This page explains the foundational ideas behind Synchro: how changes are captured, how data is partitioned, how clients stay in sync, and how conflicts are resolved.


Synchro captures data changes through PostgreSQL logical replication, not triggers. When your application writes to a synced table, PostgreSQL records the change in the Write-Ahead Log (WAL). A long-running Synchro consumer decodes these WAL events and writes structured entries into the sync_changelog.

graph LR
    A[App Write] --> B[PostgreSQL WAL]
    B --> C[Synchro Consumer]
    C --> D[sync_changelog]

Why not triggers?

WAL ReplicationTriggers
Transaction overheadZero — WAL is written regardlessTrigger function executes inside every write transaction
MaintenanceOne consumer processTrigger DDL on every synced table; must be recreated on schema changes
DecouplingConsumer can lag, restart, or crash without affecting the applicationTrigger failure can abort the application transaction
VisibilityCaptures all changes including those from migrations, backfills, and direct SQLOnly captures changes routed through the trigger

The consumer connects using PostgreSQL’s replication protocol (replication=database connection parameter) and subscribes to a named publication. It processes events in LSN order, persists its position for crash recovery, and sends standby heartbeats to prevent slot invalidation.

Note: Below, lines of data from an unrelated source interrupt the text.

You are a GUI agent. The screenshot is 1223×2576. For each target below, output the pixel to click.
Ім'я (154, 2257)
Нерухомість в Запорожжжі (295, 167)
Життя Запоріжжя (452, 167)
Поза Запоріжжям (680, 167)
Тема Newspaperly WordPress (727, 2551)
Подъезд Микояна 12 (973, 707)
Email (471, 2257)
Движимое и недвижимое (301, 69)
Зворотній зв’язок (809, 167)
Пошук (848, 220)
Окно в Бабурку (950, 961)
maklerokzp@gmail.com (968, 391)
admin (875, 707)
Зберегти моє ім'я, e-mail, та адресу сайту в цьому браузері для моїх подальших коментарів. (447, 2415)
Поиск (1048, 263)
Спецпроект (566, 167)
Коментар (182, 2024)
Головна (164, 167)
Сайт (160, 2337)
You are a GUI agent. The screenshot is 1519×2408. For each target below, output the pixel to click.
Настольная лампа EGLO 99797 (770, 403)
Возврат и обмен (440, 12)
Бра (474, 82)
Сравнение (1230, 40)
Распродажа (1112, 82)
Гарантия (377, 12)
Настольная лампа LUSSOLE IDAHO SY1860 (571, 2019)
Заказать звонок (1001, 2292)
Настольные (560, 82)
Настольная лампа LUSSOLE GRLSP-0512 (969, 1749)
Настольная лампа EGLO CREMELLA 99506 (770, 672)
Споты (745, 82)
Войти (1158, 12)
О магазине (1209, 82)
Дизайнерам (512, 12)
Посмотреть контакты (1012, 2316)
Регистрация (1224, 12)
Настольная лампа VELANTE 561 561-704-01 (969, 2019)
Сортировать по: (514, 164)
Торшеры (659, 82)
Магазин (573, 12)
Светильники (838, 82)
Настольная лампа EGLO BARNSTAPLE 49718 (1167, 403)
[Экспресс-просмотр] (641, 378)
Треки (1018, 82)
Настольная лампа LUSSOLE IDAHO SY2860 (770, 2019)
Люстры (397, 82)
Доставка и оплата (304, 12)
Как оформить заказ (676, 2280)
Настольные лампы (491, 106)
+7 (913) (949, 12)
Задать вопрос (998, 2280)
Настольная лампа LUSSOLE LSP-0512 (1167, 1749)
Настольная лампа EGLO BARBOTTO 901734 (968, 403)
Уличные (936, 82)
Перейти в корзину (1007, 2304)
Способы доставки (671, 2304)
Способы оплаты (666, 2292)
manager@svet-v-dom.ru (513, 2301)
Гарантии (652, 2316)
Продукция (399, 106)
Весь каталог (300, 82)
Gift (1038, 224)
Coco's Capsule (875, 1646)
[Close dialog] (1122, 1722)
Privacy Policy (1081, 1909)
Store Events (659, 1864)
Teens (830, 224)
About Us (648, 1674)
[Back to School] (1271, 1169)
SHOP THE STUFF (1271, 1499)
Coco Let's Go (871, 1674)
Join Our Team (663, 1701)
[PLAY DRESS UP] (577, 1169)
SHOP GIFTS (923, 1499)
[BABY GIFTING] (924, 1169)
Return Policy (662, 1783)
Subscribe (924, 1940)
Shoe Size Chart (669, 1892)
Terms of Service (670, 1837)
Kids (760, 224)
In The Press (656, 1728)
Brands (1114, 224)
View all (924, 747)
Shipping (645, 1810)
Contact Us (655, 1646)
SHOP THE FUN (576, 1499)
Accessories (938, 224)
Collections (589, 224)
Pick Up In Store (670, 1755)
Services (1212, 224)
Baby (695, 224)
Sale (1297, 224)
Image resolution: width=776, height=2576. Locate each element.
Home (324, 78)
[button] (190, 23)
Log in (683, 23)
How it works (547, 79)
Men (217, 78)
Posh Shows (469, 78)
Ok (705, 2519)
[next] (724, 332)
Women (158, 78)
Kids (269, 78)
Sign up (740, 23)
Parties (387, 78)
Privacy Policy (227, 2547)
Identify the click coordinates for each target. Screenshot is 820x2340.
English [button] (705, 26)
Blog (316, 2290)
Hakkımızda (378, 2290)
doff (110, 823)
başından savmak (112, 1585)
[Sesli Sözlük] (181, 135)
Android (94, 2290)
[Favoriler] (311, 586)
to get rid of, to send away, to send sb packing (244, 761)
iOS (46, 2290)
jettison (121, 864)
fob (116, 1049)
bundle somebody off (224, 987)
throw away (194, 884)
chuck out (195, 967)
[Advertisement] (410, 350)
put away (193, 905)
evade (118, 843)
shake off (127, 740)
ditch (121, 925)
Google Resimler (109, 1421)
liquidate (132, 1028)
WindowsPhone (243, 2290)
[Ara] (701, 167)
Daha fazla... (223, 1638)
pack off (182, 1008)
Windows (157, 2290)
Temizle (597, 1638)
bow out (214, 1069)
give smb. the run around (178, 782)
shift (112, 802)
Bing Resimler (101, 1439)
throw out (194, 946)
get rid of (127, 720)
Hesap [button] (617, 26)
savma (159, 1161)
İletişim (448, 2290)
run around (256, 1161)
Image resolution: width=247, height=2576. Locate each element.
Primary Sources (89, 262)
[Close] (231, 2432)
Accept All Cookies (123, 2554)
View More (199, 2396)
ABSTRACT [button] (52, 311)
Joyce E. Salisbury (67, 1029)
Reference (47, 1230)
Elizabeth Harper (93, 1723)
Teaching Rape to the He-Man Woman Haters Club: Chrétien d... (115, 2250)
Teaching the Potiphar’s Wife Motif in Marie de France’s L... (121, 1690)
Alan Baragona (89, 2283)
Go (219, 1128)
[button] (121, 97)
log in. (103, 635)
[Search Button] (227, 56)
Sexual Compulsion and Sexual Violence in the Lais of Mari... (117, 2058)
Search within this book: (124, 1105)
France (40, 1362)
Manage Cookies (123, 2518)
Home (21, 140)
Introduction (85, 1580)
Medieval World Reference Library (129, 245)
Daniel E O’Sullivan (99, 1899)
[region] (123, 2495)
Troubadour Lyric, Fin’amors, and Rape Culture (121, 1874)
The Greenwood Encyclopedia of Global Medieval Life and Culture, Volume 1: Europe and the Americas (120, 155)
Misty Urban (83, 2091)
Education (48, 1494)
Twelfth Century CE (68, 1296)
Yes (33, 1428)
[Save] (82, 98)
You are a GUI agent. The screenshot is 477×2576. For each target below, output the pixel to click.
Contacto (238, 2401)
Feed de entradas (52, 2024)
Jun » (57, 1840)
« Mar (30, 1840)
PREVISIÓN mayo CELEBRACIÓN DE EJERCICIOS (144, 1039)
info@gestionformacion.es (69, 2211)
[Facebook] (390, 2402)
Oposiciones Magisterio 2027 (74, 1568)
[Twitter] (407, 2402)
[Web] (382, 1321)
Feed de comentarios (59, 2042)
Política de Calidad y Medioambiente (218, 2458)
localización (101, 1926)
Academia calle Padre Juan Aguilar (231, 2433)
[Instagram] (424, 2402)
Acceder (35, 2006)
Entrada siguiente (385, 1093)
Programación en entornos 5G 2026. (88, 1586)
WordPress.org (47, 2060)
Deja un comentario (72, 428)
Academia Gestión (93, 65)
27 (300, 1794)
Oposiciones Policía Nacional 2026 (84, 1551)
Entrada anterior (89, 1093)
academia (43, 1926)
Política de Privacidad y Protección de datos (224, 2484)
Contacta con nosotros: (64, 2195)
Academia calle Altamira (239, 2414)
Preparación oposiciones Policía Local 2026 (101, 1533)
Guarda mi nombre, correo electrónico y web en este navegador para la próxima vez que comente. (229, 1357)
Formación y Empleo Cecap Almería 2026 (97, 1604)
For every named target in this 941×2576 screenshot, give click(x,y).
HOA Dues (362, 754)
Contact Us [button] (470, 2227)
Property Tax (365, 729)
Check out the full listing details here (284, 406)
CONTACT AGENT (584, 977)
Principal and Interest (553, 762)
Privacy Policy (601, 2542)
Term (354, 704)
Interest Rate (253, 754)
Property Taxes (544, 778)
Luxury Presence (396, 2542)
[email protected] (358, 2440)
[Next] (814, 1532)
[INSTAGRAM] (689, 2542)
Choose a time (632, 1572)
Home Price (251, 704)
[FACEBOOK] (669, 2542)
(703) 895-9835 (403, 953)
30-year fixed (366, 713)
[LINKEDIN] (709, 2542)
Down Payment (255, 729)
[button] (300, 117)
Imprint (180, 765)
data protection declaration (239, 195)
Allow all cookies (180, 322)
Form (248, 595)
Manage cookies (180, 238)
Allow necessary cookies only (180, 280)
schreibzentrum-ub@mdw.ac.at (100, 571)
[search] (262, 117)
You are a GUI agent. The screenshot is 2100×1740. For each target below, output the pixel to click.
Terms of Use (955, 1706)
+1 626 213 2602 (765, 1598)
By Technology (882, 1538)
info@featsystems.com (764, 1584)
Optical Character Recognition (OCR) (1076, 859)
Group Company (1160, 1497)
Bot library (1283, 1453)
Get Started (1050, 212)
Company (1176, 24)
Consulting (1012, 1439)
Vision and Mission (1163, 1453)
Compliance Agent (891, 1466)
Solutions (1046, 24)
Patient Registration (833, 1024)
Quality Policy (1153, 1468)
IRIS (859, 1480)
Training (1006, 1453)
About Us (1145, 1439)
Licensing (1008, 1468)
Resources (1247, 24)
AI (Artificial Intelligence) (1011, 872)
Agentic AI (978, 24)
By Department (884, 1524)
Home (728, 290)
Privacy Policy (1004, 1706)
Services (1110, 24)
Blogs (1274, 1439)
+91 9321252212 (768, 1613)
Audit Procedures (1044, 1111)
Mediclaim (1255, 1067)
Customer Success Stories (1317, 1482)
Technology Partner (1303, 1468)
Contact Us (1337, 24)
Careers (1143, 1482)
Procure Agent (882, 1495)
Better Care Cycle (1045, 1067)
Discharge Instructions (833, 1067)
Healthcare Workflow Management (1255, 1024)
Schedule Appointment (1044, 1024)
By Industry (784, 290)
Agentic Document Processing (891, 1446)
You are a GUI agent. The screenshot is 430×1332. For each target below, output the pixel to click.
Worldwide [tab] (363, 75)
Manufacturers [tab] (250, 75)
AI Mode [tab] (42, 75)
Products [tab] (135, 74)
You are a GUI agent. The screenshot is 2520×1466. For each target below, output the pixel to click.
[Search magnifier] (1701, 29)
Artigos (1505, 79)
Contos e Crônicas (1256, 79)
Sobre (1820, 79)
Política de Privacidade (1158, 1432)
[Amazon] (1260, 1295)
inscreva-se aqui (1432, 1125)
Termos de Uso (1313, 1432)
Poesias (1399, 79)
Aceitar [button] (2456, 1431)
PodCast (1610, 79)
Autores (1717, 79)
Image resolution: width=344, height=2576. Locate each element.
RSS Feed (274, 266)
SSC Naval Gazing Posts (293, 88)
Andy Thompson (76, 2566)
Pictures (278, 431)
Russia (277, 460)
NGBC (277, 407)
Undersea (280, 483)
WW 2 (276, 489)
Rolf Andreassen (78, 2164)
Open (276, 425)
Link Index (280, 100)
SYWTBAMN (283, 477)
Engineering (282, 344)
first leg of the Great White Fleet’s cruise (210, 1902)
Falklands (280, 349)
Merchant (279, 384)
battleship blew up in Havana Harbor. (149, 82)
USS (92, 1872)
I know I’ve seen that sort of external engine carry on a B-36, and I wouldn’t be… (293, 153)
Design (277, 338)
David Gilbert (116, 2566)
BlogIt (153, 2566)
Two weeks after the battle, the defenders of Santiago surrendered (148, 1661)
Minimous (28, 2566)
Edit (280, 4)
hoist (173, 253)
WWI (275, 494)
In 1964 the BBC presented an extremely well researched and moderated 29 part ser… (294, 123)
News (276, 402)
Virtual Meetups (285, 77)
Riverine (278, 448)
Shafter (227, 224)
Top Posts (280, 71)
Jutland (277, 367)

Every changelog entry is tagged with a bucket ID. Buckets are the unit of data partitioning — they determine which changes a client receives during pull.

When the WAL consumer processes a change, it calls the configured BucketAssigner to determine which bucket(s) the record belongs to.

The default JoinResolver uses the registry metadata:

  • Tables with an OwnerColumn — Bucket ID is user:<owner_column_value>. A task owned by user abc-123 goes into bucket user:abc-123.
  • Child tables (via ParentTable) — The resolver walks the parent chain up to the root table and uses the root’s owner column.
  • Tables without ownership — Records go into the global bucket, visible to all clients.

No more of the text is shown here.